◆ **TASK INSTRUCTIONS**
Read through the entries below and copy each line where "label" turns up.

◆ **SOURCE DATA**
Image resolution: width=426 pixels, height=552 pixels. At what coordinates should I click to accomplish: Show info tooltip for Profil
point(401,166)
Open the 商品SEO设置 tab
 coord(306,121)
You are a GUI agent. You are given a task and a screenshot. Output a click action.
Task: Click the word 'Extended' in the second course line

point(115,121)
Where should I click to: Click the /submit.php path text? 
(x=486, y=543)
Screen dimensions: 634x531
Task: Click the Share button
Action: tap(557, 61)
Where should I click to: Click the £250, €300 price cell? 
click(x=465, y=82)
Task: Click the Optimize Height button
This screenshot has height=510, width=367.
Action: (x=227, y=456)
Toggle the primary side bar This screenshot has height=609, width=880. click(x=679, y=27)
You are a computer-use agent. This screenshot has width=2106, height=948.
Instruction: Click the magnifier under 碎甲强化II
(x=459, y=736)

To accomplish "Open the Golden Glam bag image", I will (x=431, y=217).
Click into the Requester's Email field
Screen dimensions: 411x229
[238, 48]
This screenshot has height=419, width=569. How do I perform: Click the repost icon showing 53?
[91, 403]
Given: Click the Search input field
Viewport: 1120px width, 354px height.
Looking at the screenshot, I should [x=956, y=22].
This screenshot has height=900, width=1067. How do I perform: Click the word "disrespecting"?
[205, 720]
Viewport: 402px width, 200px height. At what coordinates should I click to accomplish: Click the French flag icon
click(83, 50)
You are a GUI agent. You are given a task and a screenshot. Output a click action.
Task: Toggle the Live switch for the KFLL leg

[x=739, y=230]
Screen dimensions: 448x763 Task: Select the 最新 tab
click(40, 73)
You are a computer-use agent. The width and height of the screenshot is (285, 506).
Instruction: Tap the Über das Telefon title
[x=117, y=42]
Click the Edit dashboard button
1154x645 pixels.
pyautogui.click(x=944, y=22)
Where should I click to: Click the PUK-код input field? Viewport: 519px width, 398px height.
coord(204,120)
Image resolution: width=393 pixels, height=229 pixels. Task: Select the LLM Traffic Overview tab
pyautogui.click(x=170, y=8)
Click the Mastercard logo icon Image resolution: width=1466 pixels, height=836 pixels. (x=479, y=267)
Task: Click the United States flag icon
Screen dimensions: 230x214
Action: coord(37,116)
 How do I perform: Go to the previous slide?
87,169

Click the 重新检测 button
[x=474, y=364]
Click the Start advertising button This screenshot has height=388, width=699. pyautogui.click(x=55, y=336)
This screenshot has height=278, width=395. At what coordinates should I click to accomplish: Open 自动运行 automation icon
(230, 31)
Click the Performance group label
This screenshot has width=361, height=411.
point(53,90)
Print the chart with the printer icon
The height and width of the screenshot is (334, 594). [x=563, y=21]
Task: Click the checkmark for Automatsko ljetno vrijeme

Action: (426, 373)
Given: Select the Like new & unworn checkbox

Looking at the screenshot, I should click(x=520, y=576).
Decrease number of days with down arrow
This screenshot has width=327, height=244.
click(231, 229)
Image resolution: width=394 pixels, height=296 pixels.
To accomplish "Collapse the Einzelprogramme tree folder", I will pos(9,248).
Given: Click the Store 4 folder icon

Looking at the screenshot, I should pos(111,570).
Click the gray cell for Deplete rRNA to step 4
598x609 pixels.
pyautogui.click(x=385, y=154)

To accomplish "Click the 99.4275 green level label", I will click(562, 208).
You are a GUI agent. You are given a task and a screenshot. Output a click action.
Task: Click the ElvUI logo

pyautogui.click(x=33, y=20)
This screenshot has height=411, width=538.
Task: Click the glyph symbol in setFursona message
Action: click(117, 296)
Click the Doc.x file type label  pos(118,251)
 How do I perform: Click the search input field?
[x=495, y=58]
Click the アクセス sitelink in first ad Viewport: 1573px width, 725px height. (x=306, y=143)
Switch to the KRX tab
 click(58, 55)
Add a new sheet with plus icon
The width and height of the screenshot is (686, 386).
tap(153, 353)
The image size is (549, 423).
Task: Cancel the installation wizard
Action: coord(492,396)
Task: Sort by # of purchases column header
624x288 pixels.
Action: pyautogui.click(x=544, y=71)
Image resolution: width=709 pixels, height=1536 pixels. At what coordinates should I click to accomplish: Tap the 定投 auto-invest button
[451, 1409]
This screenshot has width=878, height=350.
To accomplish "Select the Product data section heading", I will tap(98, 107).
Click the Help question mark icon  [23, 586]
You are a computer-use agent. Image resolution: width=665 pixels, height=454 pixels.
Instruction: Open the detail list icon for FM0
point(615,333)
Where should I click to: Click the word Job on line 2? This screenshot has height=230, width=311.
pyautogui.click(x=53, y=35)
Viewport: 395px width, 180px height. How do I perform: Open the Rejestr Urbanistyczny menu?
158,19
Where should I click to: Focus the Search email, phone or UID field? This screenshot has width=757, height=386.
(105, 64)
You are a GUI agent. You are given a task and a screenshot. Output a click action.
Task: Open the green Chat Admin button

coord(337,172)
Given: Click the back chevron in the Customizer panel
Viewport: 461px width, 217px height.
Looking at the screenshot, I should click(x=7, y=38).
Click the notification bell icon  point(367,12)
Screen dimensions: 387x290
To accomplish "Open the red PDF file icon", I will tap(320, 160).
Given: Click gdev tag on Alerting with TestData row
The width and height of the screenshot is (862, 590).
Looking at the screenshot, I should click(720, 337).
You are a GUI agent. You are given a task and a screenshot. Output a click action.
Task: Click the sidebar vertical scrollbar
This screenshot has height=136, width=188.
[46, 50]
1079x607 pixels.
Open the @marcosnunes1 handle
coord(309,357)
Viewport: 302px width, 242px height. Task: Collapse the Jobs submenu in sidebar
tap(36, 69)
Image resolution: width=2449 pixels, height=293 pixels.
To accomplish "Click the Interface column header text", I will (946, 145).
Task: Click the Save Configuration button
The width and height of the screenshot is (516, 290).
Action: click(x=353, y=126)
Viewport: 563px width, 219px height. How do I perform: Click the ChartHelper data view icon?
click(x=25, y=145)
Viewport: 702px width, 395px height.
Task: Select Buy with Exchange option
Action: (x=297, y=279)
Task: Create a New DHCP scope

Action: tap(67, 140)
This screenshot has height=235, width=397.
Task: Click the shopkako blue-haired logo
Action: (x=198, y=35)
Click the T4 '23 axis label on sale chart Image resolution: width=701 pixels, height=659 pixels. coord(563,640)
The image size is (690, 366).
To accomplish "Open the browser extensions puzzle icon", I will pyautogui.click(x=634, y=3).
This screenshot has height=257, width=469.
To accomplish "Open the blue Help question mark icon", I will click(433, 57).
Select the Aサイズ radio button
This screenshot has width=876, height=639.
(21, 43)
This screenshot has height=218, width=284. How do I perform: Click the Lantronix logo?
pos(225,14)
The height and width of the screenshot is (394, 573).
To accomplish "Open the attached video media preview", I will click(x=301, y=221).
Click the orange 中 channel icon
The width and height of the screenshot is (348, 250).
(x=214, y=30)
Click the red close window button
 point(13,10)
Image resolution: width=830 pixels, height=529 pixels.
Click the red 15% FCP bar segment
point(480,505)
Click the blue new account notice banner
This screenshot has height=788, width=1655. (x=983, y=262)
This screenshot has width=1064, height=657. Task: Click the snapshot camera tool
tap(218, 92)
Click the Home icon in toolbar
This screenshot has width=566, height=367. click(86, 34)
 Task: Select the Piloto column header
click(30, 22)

◆ **OUTPUT FOR THIS TASK**
Click the Performance group label
To accomplish "Click the 99.4275 green level label", I will click(562, 208).
Click the Doc.x file type label  pos(118,251)
Click the T4 '23 axis label on sale chart Image resolution: width=701 pixels, height=659 pixels. coord(563,640)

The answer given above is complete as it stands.